Storage class memories, including flash, has been attracting much attention as promising candidates fitting into in today's enterprise storage systems. In particular, since the cost and performance characteristics of flash are inbetween those of DRAM and hard disks, it has been considered by many studies as an secondary caching layer underneath main memory cache. However, there has been a lack of studies of correlation and interdependency between DRAM and flash caching. This paper views this problem as a special form of multi-level caching, and tries to understand the benefits of this multi-level hybrid cache hierarchy. We reveal that significant costs could be saved by using Flash to reduce the size of DRAM cache, while maintaing the same performance. We also discuss design challenges of using flash in the caching hierarchy and present potential solutions.
Introduction
The past decade has witnessed significant advances in semi-conductor technologies and the emergence of various forms of storage class memory (SCM) such as NAND flash, magnetic RAM (MRAM), phase-change memory (PRAM), and Ferroelectric RAM (FeRAM). In particular, NAND flash memory has low unit price (in $/byte) due to its massive production. Therefore it has not only been a major storage media for mobile devices in recent years but also is becoming on the road to replace a certain portion of hard disks (HDD) currently used in desktop and server environments [12, 18] .

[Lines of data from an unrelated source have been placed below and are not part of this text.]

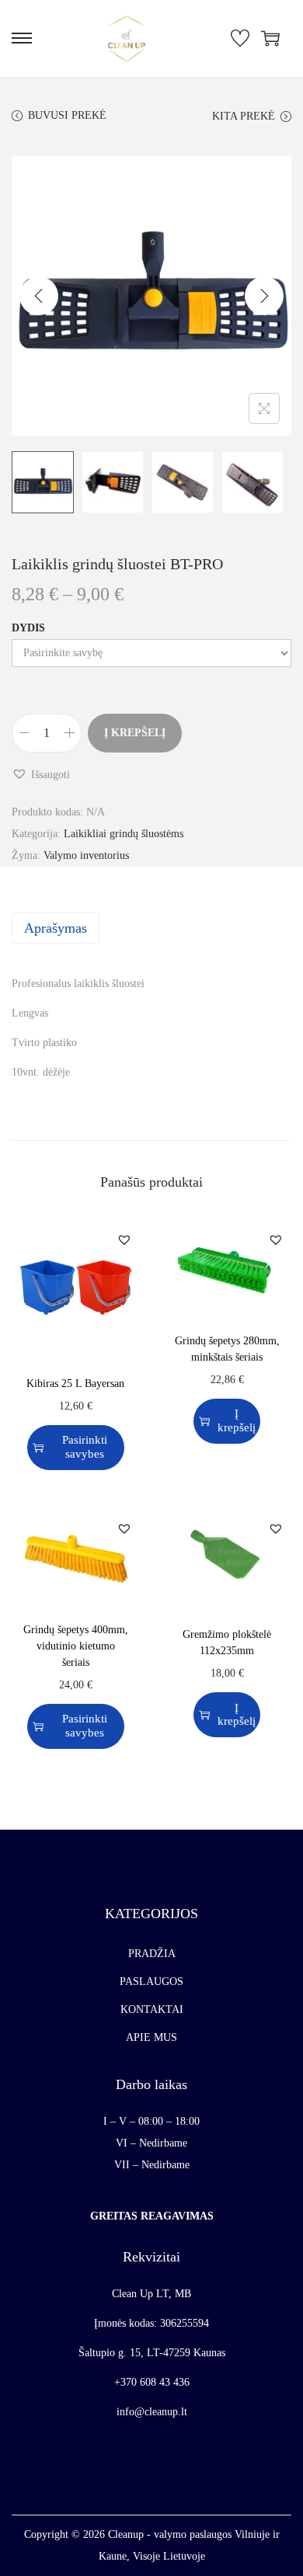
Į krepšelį (134, 733)
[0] (240, 38)
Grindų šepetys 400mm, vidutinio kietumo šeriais (75, 1646)
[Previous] (38, 295)
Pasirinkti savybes (84, 1446)
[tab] (151, 928)
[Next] (264, 295)
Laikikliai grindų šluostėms (123, 834)
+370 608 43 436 (152, 2382)
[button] (41, 775)
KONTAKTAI (151, 2009)
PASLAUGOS (151, 1981)
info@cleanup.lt (152, 2412)
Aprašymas (55, 928)
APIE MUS (151, 2037)
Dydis (28, 628)
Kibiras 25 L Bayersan (75, 1383)
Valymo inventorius (86, 855)
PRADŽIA (152, 1953)
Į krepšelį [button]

Researchers have also proposed using SCM to extend and complement traditional DRAM-based main memory in different ways: to compose hybrid main memory [15] , to form new virtual memory hierarchy [19] , and as secondary buffer caches [8, 14] . Among them, SCMbased caching is particularly important in I/O intensive environments, where enterprise storage servers are provisioned with large DRAM buffer caches to improve I/O throughput and response time. A secondary SCM caching layer can reduce the need for DRAM cache, saving hardware costs and energy, or supplying additional cache capacity.
When both DRAM and SCM caches are used in a storage server, a multi-level hybrid cache hierarchy is formed, as illustrated in Figure 1 . However, existing work has overlooked the coordinated management of DRAM and SCM caches in this hierarchy.
In fact, coordinated multi-level caching have been widely studied in distributed computing environments [3, 6, 22, 25, 24] . In this work we view the above problem as a special form of multi-level cache management, and revisit existing mechanisms based on the following unique characteristics of the DRAM-SCM-HDD hybrid storage hierarchy.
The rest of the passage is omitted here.